# Fragmento proporcionado
-------------------------

Por suerte Groenlandia queda tan, tan lejos, ¿verdad? Pues bien, las proyecciones nos acercan más y más al eterno verano con chapuzón permanente. Según la novela
Cuarenta signos de la lluvia, de Kim Robinson, la ciudad de Washington podría tener avenidas de agua, canales y gondolieros. Es sólo ficción, dirán, pero a consecuencia del cambio climático la verdadera Venecia, la ciudad del agua, corre el riesgo no sólo de continuar hundiéndose hasta llegar a ser la Nueva Atlántida (gran nombre para un balneario), sino que sufriría inundaciones diarias e incontrolables. Y pensar que en esa misma Venecia, hacia 1809, Byron y sus poetas amigotes anduvieron de parranda tomando el famoso gelato. Más allá de lo encomiable que habrá sido fabricar helado en verano y sin freezer, lo cierto es que la de heladeros podrá ser una de las profesiones con mayor futuro en el planeta que viene. Y, como veremos, también serán necesarios para ponernos de buen humor.

Los poetas malditos lo saben de hace rato.
Decidme, qué es el día o la noche/ para aquel que está sumido en la congoja, se pregunta William Blake. En el diario de Scott Fitzgerald nos enteramos de que en la verdadera noche negra del alma, siempre son las tres en punto de la madrugada. Y siguen las firmas: en Tolstoi, en Baudelaire, en todos los que han sufrido algún tipo de tristeza crónica se refleja la relación entre nuestro estado de ánimo, el paso del tiempo y el clima o la época del año. En el invierno de nuestro descontento no hay hijo de York que nos salve.

Por más que para T. S. Eliot "abril es el mes más cruel" (y visto desde el norte, se refiere al inicio de la primavera, cuando nacen lilas de la tierra muerta), nadie puede negar que los días cortos, la oscuridad y el frío nos predisponen bastante mal para enfrentarnos al mundo más allá de las frazadas. Si bien hibernar no parece una opción (aunque a veces suene tentador hacer un poco de oso), nuestro cuerpo tiene resabios de la era del hielo: dormir más, almacenar grasas para pasar la helada, volvernos un poco ermitaños y refunfuñadores.

-------------------------

# Con esta información
1) Responde estas preguntas sobre el fragmento acerca del clima y el estado de ánimo:
(a) Según la novela Cuarenta signos de la lluvia, ¿qué podría tener la ciudad de Washington?
(b) ¿Hacia qué año anduvieron de parranda Byron y sus amigos poetas en Venecia?
(c) Según el diario de Scott Fitzgerald, ¿qué hora es siempre en la verdadera noche negra del alma?
2) Prosigue el fragmento sobre el clima y el estado de ánimo a partir de su última oración.

(Entradas de datos guardadas)

-------------------------

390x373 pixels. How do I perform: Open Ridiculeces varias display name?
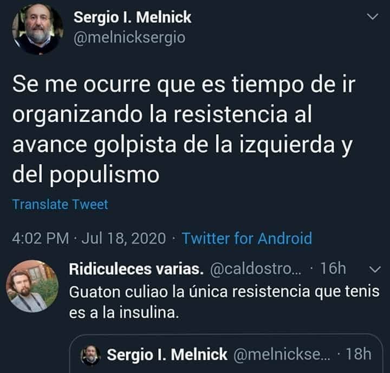point(137,269)
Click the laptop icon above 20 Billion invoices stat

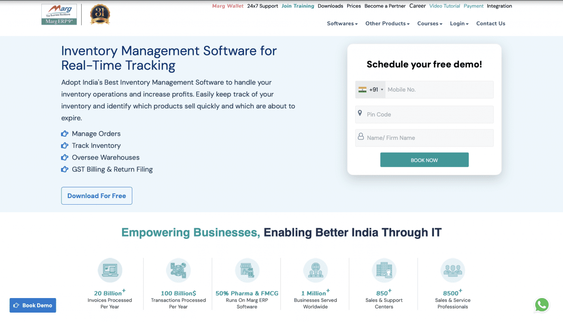[x=110, y=270]

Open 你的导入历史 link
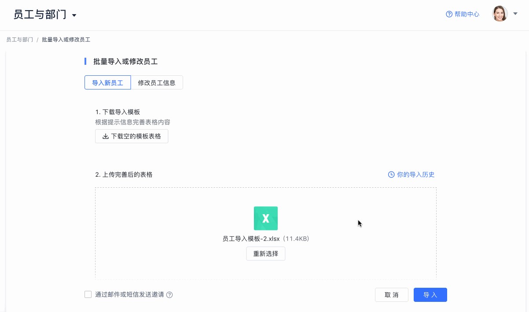[x=415, y=175]
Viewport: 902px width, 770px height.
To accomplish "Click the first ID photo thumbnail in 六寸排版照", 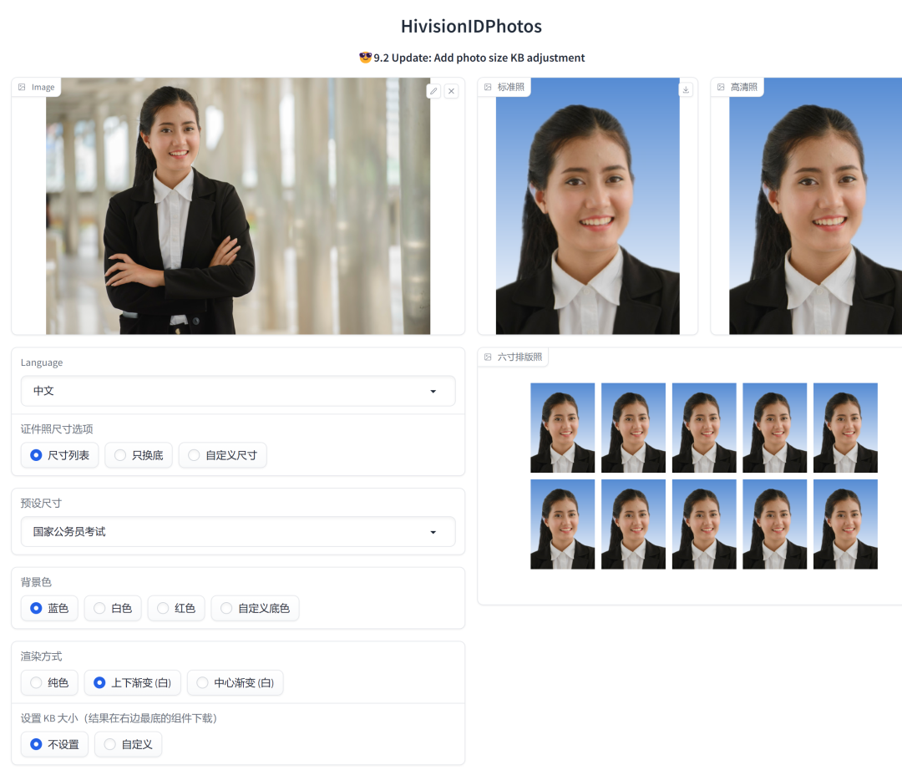I will tap(562, 428).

-------------------------

# Respuestas en orden
1)
(a) Avenidas de agua, canales y gondolieros.
(b) Hacia 1809.
(c) Las tres en punto de la madrugada.

2)
Y nunca falta el extremista que lleva estos signos al máximo, y se vuelve un poco Mr. Hyde con cada invierno. Efectivamente, existe un tipo de depresión recurrente, que suele aparecer cuando la temperatura y la cantidad de horas de luz por día disminuyen de un cierto período crítico: la depresión invernal o trastorno afectivo estacional ("SAD", en la manía acronímica angloparlante).

Ojo al cerebro: no se trata del bajón invernal o el del domingo por la noche, sino de una señora depresión con todos sus síntomas (suicidios nada románticos incluidos), que puede y debe ser diagnosticada y tratada diferencialmente. Siendo relojes con patas, las sospechas recaen sobre el fino mecanismo de relojería que controla nuestros ritmos diarios, un ciclo cerebral que se alimenta –se pone en hora– con la luz nuestra de cada día. ¿Será cierto entonces, como profetiza y estremece Alejandra Pizarnik, que la melancolía "es, en suma, un problema musical: una disonancia, un ritmo trastornado"?

Según la Pizarnik, que algo sabía del tema, en la melancolía, "mientras afuera todo sucede con un ritmo vertiginoso de cascada, adentro hay una lentitud exhausta de gota de agua cayendo de tanto en tanto".

Pero atención melancólicos: hecha la ley, hágase la luz. Porque si lo que falta es la luz (y en consecuencia la sincronización del reloj biológico) el tratamiento de elección, higiénico, barato, dietético, es la fototerapia: un rato de luz brillante por día estimula, sienta bien, quita las ganas de fumar y aleja los fantasmas de la depresión. No es una cura, sino un tratamiento sintomático; aun así, bienvenido sea.

Momentito: si se acaba el invierno, entonces, ¿se acaba la depresión estacional? ¿Estos osos hibernantes se despertarán para siempre convertidos en alegres mariposas? ¿Es el fin de la alegría solo brasileña? Hay quienes dicen que las consecuencias del cambio climático no se verán sólo en los mares, las sequías o los bacalaos: mucho más cerca, las sentiremos dentro nuestro, hasta en el estado de ánimo. Ver para creer.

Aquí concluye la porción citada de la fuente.